Sunday, May 1, 2011

Osama bin Laden is Dead

Reports have surfaced that al Qaeda leader Osama bin Laden was killed in an air assault on his compound last week in Pakistan by American Special Operations forces. Military officials waited in order to confirm his identity using DNA tests.

While folks may be quick to put on their party hats and pull out the champagne bottles, the harsh reality is that Osama bin Laden's death changes nothing. bin Laden was a mastermind behind al Qaeda, he built a complex transnational (or multinational depending on how you look at it) franchise based organization that looks a whole lot like McDonalds. It has a chain of command, independently operating cells across North Africa, Central Asia, the Arabian Peninsula, southern Asia, Europe and presumably the United States. It is the Quetta Shura (located in Quetta, Pakistan), not al Qaeda that is running the insurgency in Afghanistan. Independent cells across the world will still continue to strike, as they did a few days ago a few days ago in a crowded marketplace in Marrakesh, Morocco.

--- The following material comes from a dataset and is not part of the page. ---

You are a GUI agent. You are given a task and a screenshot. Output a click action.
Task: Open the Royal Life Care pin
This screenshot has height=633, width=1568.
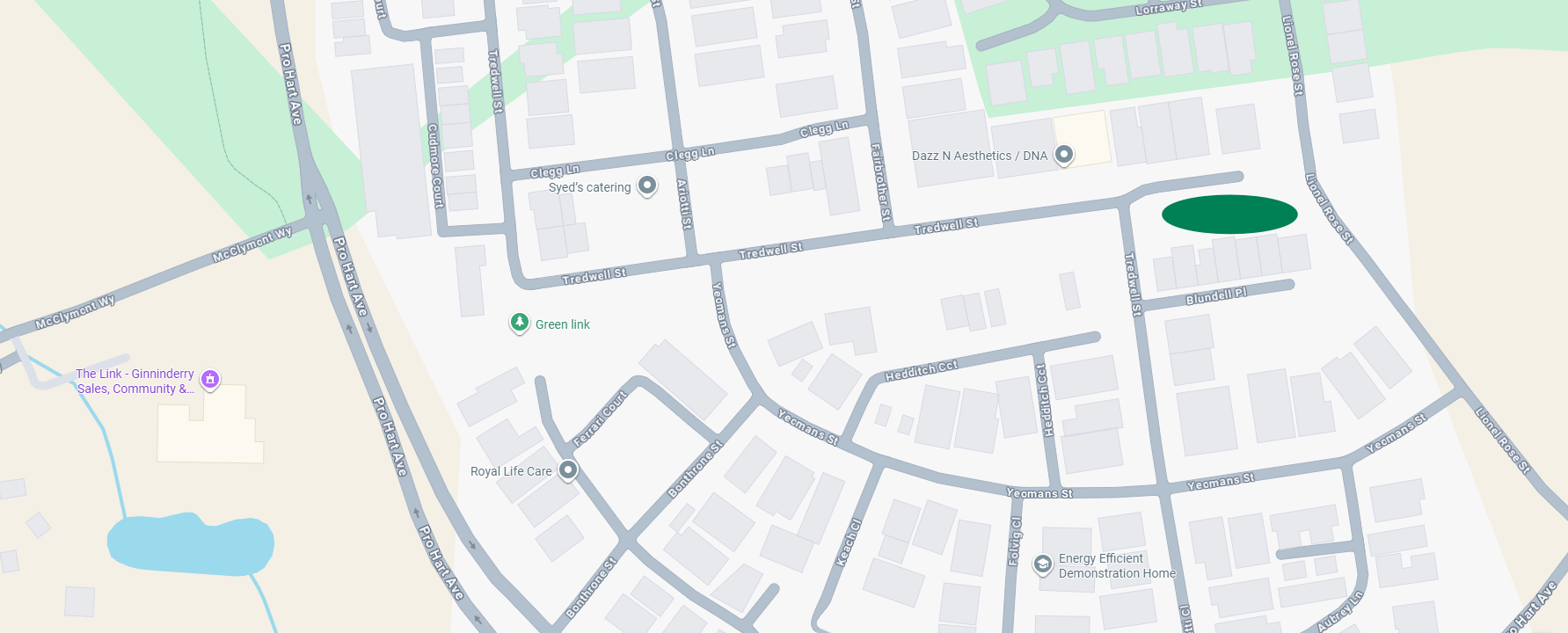[x=568, y=470]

The war in Afghanistan, which is now about nation building and fighting the Taliban (and what few al Qaeda fighters are still there), will continue. There will not be any mass surrenders of al Qaeda fighters, nor will there be any great armistice. This conflict will simply continue on.

Ho Chi Minh, the revolutionary leader in Vietnam that led the fight for unification under Communist rule died of natural causes midway through the Vietnam War. Four years later, the United States threw in the towel. Six years later, Vietnam was reunified under Communist rule.

Hopefully history will not repeat itself.